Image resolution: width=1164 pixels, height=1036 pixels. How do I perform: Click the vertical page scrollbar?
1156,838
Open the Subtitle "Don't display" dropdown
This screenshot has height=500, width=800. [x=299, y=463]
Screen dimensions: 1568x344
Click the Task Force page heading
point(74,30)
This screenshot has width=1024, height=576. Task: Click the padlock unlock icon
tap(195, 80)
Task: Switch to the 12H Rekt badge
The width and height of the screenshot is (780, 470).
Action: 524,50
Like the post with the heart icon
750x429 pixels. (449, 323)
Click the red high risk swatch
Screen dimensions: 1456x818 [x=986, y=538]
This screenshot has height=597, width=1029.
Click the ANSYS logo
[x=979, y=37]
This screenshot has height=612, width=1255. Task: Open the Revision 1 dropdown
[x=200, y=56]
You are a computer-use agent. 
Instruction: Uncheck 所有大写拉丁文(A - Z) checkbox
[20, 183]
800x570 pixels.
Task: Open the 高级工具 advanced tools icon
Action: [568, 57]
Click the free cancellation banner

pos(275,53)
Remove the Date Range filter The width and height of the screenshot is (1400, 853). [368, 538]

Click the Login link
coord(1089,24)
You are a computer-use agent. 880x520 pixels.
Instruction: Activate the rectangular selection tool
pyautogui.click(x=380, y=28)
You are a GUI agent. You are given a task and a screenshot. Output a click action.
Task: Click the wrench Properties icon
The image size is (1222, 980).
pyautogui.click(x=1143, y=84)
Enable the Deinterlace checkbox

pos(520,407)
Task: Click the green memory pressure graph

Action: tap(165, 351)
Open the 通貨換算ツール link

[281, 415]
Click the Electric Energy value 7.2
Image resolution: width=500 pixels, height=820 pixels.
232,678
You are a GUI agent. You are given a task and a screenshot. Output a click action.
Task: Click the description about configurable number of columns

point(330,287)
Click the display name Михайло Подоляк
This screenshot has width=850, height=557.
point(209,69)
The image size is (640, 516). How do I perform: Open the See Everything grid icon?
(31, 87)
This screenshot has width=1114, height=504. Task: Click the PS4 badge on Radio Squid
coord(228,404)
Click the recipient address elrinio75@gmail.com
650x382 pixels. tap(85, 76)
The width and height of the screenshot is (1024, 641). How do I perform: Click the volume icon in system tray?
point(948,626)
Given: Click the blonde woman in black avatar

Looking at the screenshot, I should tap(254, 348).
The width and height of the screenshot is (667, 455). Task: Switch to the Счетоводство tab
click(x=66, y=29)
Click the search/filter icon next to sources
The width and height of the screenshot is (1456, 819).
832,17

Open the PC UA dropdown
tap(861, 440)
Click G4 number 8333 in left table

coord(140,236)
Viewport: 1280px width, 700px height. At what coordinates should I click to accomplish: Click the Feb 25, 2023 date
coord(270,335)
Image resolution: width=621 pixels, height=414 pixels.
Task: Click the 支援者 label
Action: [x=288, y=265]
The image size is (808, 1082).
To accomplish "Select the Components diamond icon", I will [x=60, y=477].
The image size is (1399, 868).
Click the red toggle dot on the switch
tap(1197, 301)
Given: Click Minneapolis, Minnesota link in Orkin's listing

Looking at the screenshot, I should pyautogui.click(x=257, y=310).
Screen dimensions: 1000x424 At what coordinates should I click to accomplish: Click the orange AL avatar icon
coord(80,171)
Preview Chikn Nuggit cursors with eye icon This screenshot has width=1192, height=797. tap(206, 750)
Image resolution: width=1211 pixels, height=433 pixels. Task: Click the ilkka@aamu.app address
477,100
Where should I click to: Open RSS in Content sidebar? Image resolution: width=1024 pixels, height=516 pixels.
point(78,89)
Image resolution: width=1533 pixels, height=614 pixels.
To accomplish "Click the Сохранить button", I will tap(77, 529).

■ ■ ■

## GOAL OF THE EXERCISE
Reproduce the entries starting at the line that contains "Click the search/filter icon next to sources" and ending at the line that contains "coord(80,171)", both included.

## SOLUTION BELOW
Click the search/filter icon next to sources
The width and height of the screenshot is (1456, 819).
832,17

Open the PC UA dropdown
tap(861, 440)
Click G4 number 8333 in left table

coord(140,236)
Viewport: 1280px width, 700px height. At what coordinates should I click to accomplish: Click the Feb 25, 2023 date
coord(270,335)
Image resolution: width=621 pixels, height=414 pixels.
Task: Click the 支援者 label
Action: [x=288, y=265]
The image size is (808, 1082).
To accomplish "Select the Components diamond icon", I will [x=60, y=477].
The image size is (1399, 868).
Click the red toggle dot on the switch
tap(1197, 301)
Given: Click Minneapolis, Minnesota link in Orkin's listing

Looking at the screenshot, I should pyautogui.click(x=257, y=310).
Screen dimensions: 1000x424 At what coordinates should I click to accomplish: Click the orange AL avatar icon
coord(80,171)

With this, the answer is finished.